Quality Assessment of the Reviewed Studies

The research paper indicates a high risk of bias and unclear risk of bias were found in all of the 11 studies.

Discussion

The research paper conducted a systematic review on exercise interventions aimed at improving balance in children and adolescents with Down syndrome. The reviewed studies demonstrated that exercise interventions had positive effects on static, dynamic, and static-dynamic balance in children with Down syndrome, with significant improvements observed post-intervention. However, the effects on static balance in adolescents were not significantly different from control conditions. The findings suggested that exercise interventions improved the ability of children and adolescents with Down syndrome to compensate for sensory deficiencies in balance and postural stability. The paper identified the need for more comprehensive studies to determine the most effective type, duration, and frequency of exercise interventions for improving balance in this population. It also highlighted the lack of information on the nature of exercise interventions and the need for improved methodology and reporting in future studies. Additionally, the paper underscored the limited number of studies and their geographical restrictions as limitations, emphasizing the necessity for further rigorous research to gain a comprehensive understanding of the topic.

Conclusion

The research paper concludes that exercise interventions are more effective than control conditions in improving static and static-dynamic balance in children with Down syndrome. Similarly, exercise interventions are found to be more effective in improving static-dynamic balance in adolescents with Down syndrome. However, the findings regarding dynamic balance in children and static balance in adolescents are inconclusive. The authors emphasize that the limited number of studies and their high risk of bias necessitate caution in interpreting the findings. They recommend that future research should rigorously and systematically examine the effect of exercise interventions on balance outcomes. Additionally, the paper highlights the need for more detailed exercise interventions and improved reporting practices to assist professionals in selecting, developing, and implementing interventions to enhance the physical health of youths with Down syndrome.
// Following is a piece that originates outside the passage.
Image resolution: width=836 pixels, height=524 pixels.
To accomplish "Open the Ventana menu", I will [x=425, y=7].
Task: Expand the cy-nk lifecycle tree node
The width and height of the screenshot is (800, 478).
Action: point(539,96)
Opportunities for Future Research

1. Investigate the long-term effects of exercise interventions on the balance/postural stability of children and adolescents with Down syndrome to determine the duration and frequency needed to achieve sustainable improvements.
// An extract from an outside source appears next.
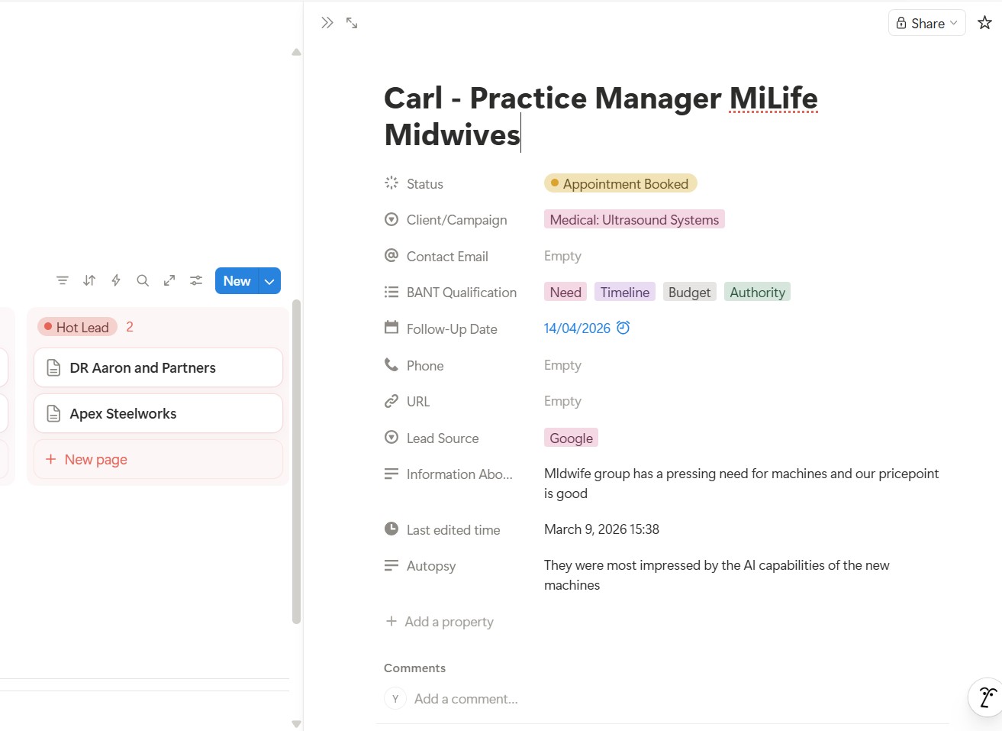Screen dimensions: 1002x731
Task: Click the filter icon in database toolbar
Action: coord(63,280)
2. Compare different types of exercise interventions (balance exercises, strengthening, vibration platform, etc.) to determine their relative effectiveness in improving balance/postural control among youths with Down syndrome, providing guidance for the design of more targeted and effective intervention programs.
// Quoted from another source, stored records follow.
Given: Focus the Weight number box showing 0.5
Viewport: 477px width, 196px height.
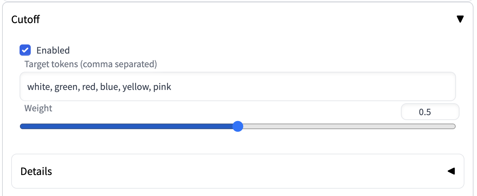Looking at the screenshot, I should (x=430, y=112).
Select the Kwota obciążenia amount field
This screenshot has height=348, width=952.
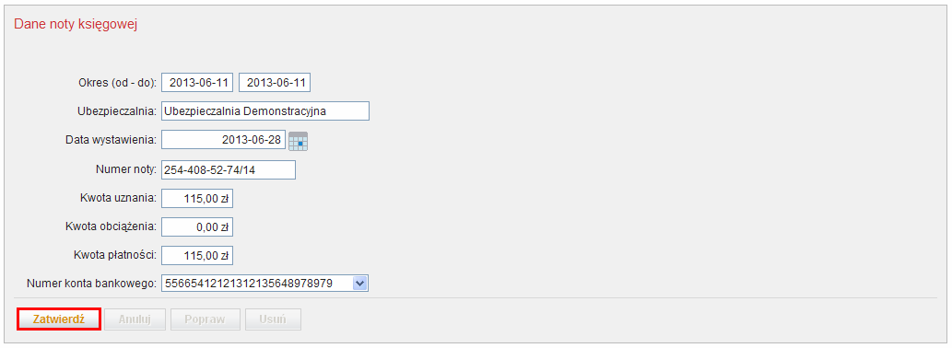[197, 227]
3. Examine the effects of exercise interventions on specific balance challenges, such as standing on one leg or when visual cues or plantar cutaneous sensitivity is disturbed, to understand the broader impact of interventions and improve their specificity.

4. Conduct studies in diverse geographic regions to assess the generalizability of the findings and to understand potential cultural or environmental influences on the effectiveness of exercise interventions for improving balance in youths with Down syndrome.

5. Address the methodological weaknesses identified in the reviewed studies, such as concealed allocation, masking of participants and assessors, and reporting biases, to improve the quality of future research and ensure robust and reliable findings.

6. Explore the potential impact of exercise interventions on the broader well-being and functional capacity of children and adolescents with Down syndrome, incorporating measures beyond balance/postural control to provide a more comprehensive understanding of the benefits of interventions.